In fact, this bit of critical biblical isogesis, could become the start of a totally new ancient Jesus. Jesus could now have been no longer a political reformer, He could cease to have been a peasant philosopher, and henceforth he was not a Zionist zealot. What he becomes was no longer even a religious teacher. What he taught will not be all doom and judgment. He comes to have had a far lighter side than any people living within a generation of his time would have guessed. Not just lighter, but funny. Yes, what Jesus was has now become funny, so funny that we can now call him, "The Hysterical Jesus".

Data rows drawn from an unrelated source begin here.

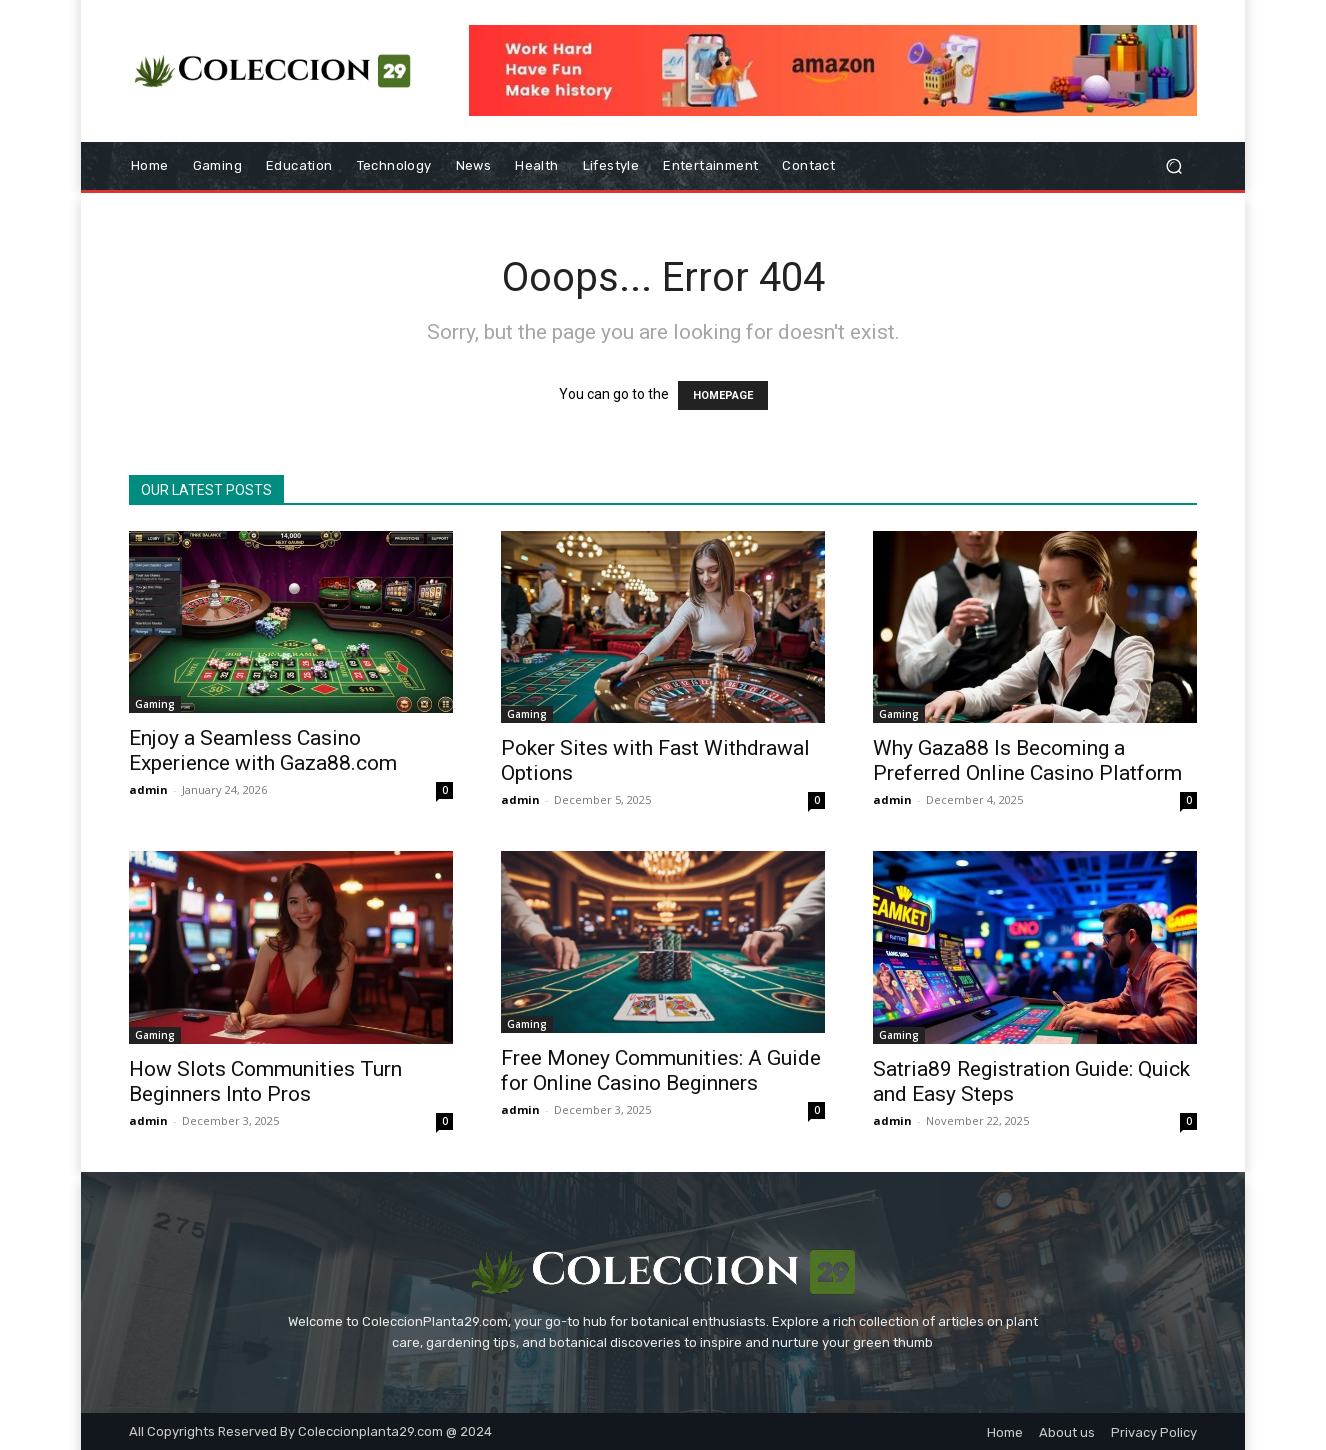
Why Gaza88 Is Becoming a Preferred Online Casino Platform (1027, 760)
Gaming (155, 704)
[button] (1173, 166)
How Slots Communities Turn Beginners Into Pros (265, 1081)
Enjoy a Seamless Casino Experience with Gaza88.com (263, 750)
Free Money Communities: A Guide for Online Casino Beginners (661, 1070)
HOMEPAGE (723, 395)
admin (148, 789)
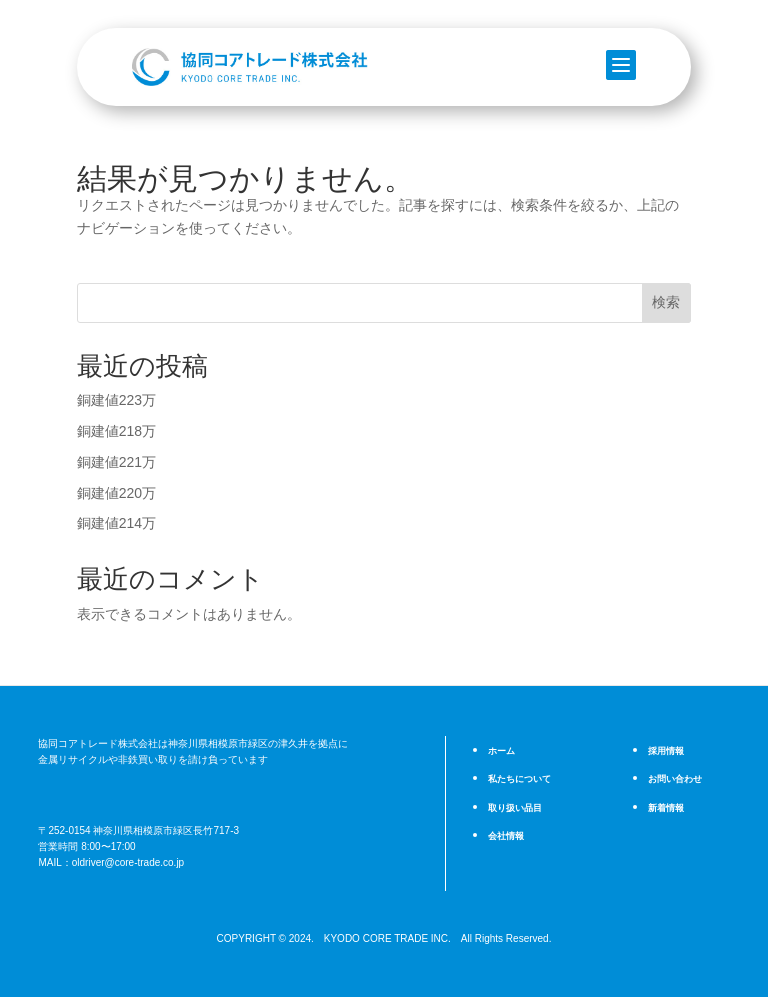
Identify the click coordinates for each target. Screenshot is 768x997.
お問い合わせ (675, 779)
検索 (666, 302)
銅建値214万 (116, 523)
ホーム (501, 751)
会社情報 (506, 833)
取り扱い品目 (515, 806)
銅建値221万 (116, 462)
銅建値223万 (116, 400)
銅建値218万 (116, 431)
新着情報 (666, 806)
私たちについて (519, 779)
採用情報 (666, 751)
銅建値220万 (116, 493)
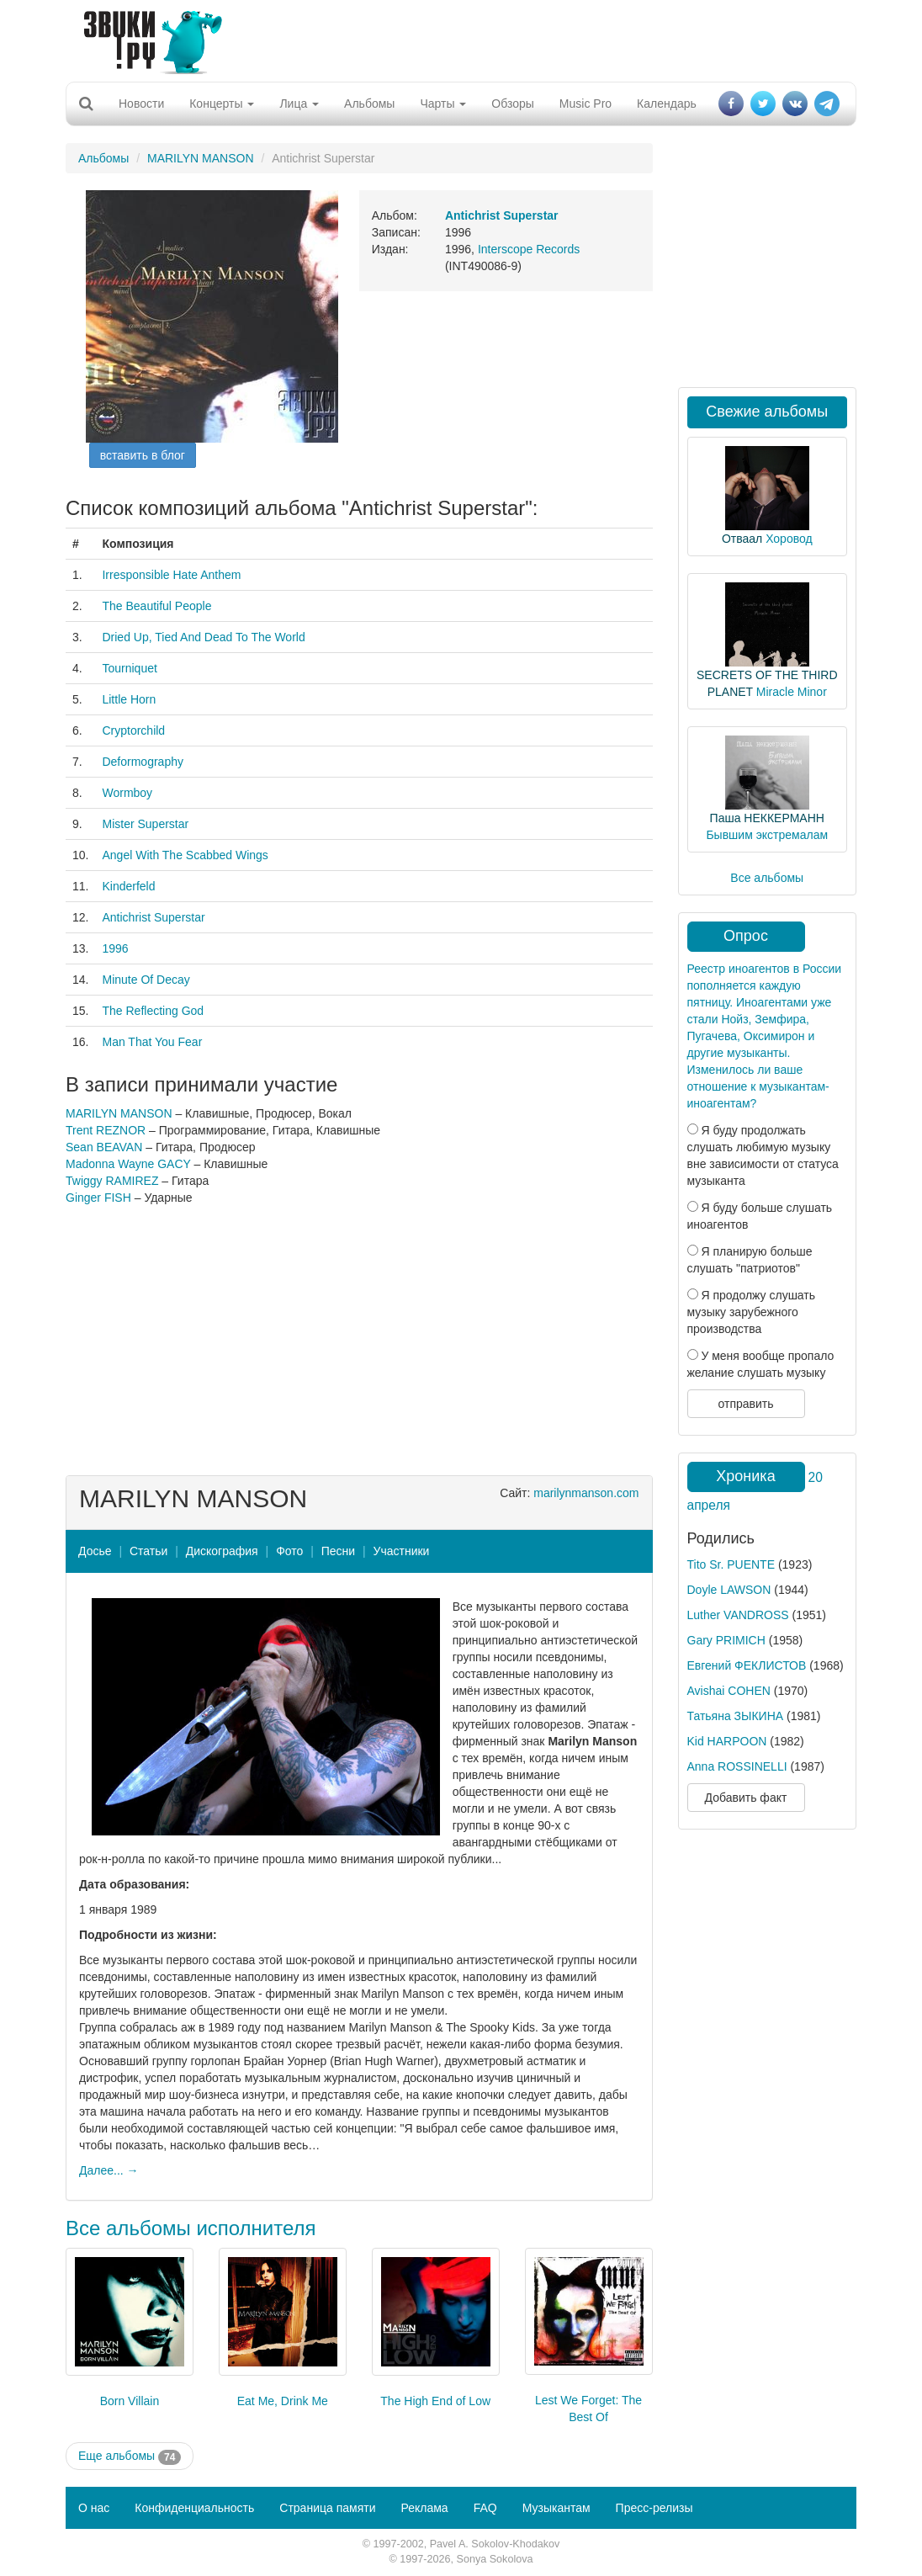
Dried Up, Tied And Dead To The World (203, 637)
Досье (95, 1551)
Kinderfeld (128, 886)
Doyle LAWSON (729, 1589)
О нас (93, 2508)
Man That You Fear (152, 1042)
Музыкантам (556, 2508)
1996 (115, 948)
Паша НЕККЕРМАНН (767, 818)
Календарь (667, 103)
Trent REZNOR (106, 1130)
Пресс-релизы (654, 2508)
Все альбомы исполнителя (191, 2228)
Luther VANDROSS (738, 1615)
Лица (299, 103)
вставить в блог (142, 455)
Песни (338, 1551)
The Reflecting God (153, 1010)
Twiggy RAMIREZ (112, 1180)
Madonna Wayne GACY (128, 1164)
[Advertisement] (455, 38)
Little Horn (129, 699)
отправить (745, 1403)
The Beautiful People (156, 606)
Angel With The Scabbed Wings (185, 855)
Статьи (148, 1551)
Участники (402, 1551)
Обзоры (512, 103)
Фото (289, 1551)
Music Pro (585, 103)
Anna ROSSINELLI (737, 1766)
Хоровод (789, 538)
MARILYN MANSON (200, 158)
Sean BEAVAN (104, 1147)
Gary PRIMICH (726, 1640)
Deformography (142, 761)
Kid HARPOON (727, 1741)
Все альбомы (766, 877)
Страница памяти (327, 2508)
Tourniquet (129, 668)
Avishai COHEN (729, 1690)
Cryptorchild (133, 730)
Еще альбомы (129, 2456)
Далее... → (109, 2170)
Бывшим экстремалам (767, 835)
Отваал (742, 538)
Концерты (221, 103)
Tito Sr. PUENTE (731, 1564)
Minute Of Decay (145, 979)
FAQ (485, 2508)
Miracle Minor (791, 691)
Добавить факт (746, 1797)
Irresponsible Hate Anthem (171, 575)
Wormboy (127, 792)
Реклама (424, 2508)
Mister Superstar (145, 824)
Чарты (443, 103)
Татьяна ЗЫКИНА (735, 1716)
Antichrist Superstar (153, 917)
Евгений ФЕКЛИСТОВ (747, 1665)
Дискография (222, 1551)
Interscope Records (529, 249)
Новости (141, 103)
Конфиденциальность (194, 2508)
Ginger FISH (98, 1197)
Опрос (745, 935)
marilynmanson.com (586, 1493)
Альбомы (369, 103)
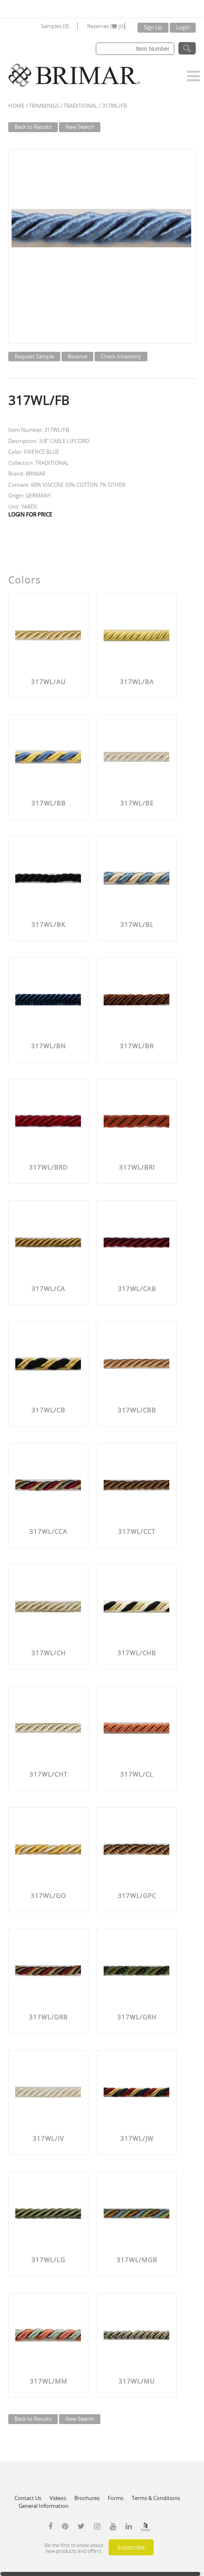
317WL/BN (48, 1046)
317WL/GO (48, 1895)
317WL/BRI (137, 1167)
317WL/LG (48, 2260)
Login (183, 27)
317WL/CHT (48, 1774)
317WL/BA (137, 682)
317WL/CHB (136, 1653)
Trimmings (44, 105)
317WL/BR (137, 1046)
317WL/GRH (137, 2017)
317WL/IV (48, 2138)
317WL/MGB (136, 2260)
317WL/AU (48, 682)
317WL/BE (137, 803)
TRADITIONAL (80, 105)
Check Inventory (121, 356)
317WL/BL (137, 924)
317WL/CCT (136, 1531)
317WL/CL (136, 1774)
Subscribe (131, 2547)
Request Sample (34, 356)
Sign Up (153, 27)
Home (16, 105)
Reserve (77, 356)
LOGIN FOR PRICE (30, 514)
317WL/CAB (137, 1288)
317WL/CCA (48, 1531)
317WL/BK (48, 924)
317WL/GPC (137, 1895)
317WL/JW (137, 2138)
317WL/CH (48, 1653)
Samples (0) (55, 26)
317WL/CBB (137, 1410)
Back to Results (33, 126)
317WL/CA (48, 1288)
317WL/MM (48, 2381)
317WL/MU (137, 2381)
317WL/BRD (48, 1167)
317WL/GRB (48, 2017)
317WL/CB (48, 1410)
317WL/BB (48, 803)
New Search (79, 126)
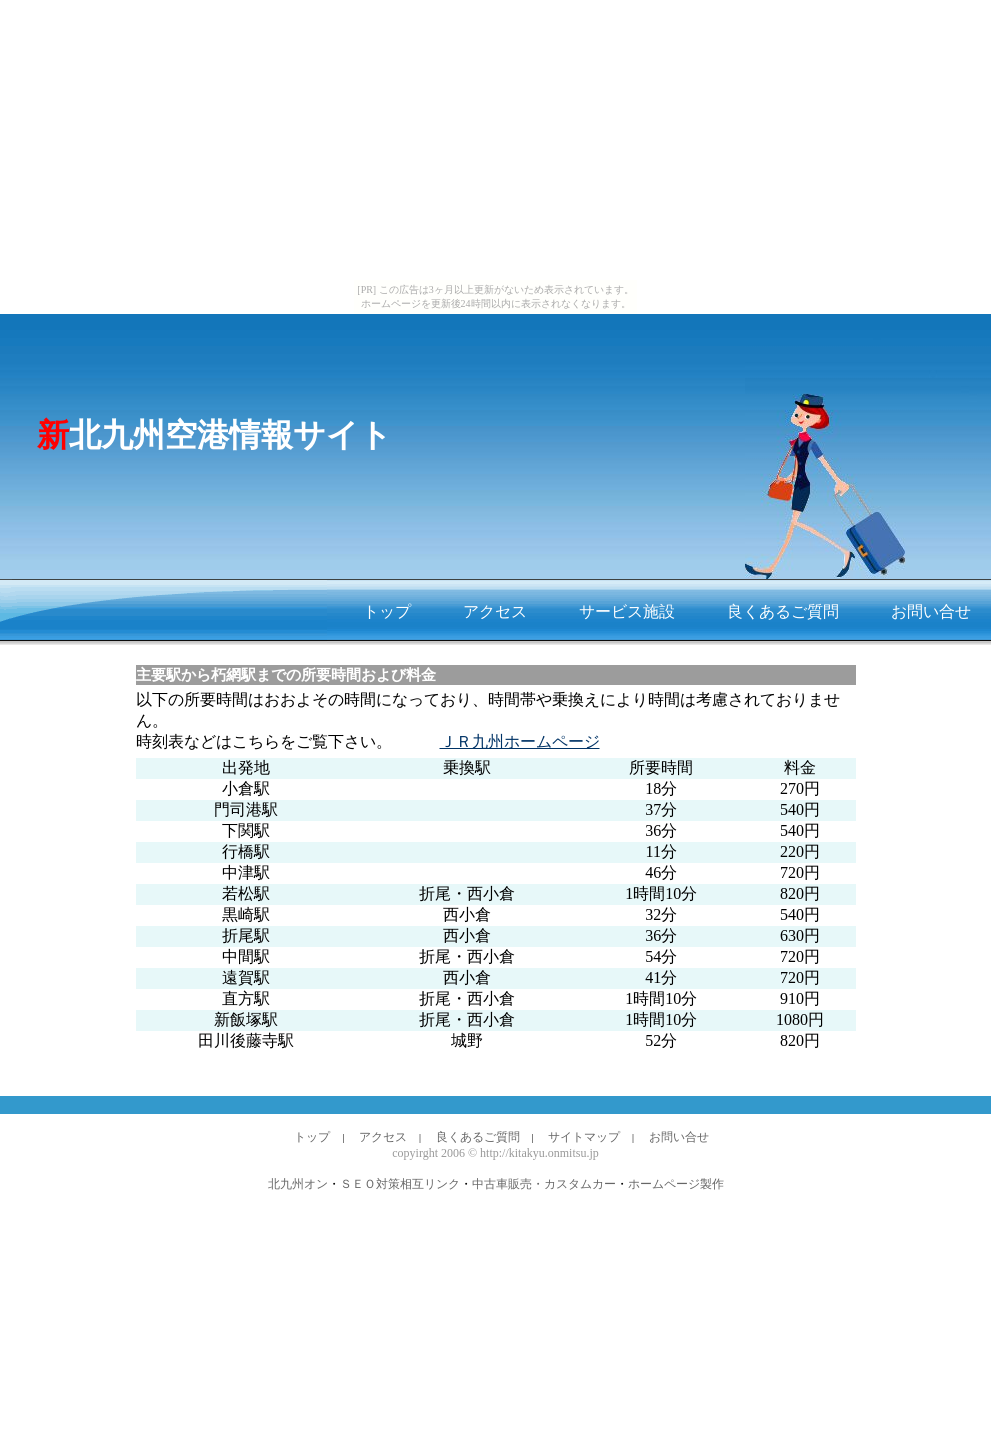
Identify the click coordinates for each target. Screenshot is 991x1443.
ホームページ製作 (676, 1184)
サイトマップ (584, 1137)
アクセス (495, 611)
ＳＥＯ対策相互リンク (400, 1184)
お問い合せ (931, 611)
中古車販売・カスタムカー (544, 1184)
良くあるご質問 (783, 611)
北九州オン (298, 1184)
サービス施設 (627, 611)
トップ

Once this fact has been discovered it is easy to find a plethora of evidence for it. An example can be seen in the story of the demon possessed man in Mark 5. Our control belief eliminates the demon and the exorcism, but since versions of this story appear in two of the other gospels as well, there must be some real historical basis for it hiding within the text. Since we have already determined that Jesus was a stand up comic, the true history behind it is easy to imagine. This is a typical case of a comic being heckled! This individual heckler was more than one usually ran into. The mention of his ability to break chains and the mention that "none could tame him" in verse 4 are of course embellishments of the fact that bouncers at clubs he frequented were unable to contain his heckling. A fragment of the original heckling can be seen in verse 7 where he shouts in reference to the quality of Jesus routine, "torment me not". Jesus was not one to be easily frazzled however. His response mentioning compassion for the heckler and the phase "go home and tell thy friends" in verse 19 was obviously an early version of the line, "Here's a quarter.... Call someone who cares."
This, of course is just one example of what you can make Jesus to have been. History, at least when it applies to Jesus, can be virtually anything you want it to be. The accuracy of your version of history is verified, or even proven, as long as what you believe is true for you. Just be careful that the ideas your historical Jesus taught are more important than Jesus Himself. This will help avoid any accidental contact with the real person of Jesus which would of course not be in line with any of the heresies that you get here at Heresy of the Month.
We are not real lunatics, but we try to be when we write these heresies. You should be aware that other heresies that are strikingly similar are conceived by serious people and any lunacy involved is entirely genuine and should be respected as such. As always, Sackcloth & Ashes (or MessianicArt.com! And it's staff)does not endorse this heresy, and if you choose to believe it, or one of several fine facsimiles that can be found at many fine institutions of higher learning, we will not be responsible for any heat incurred.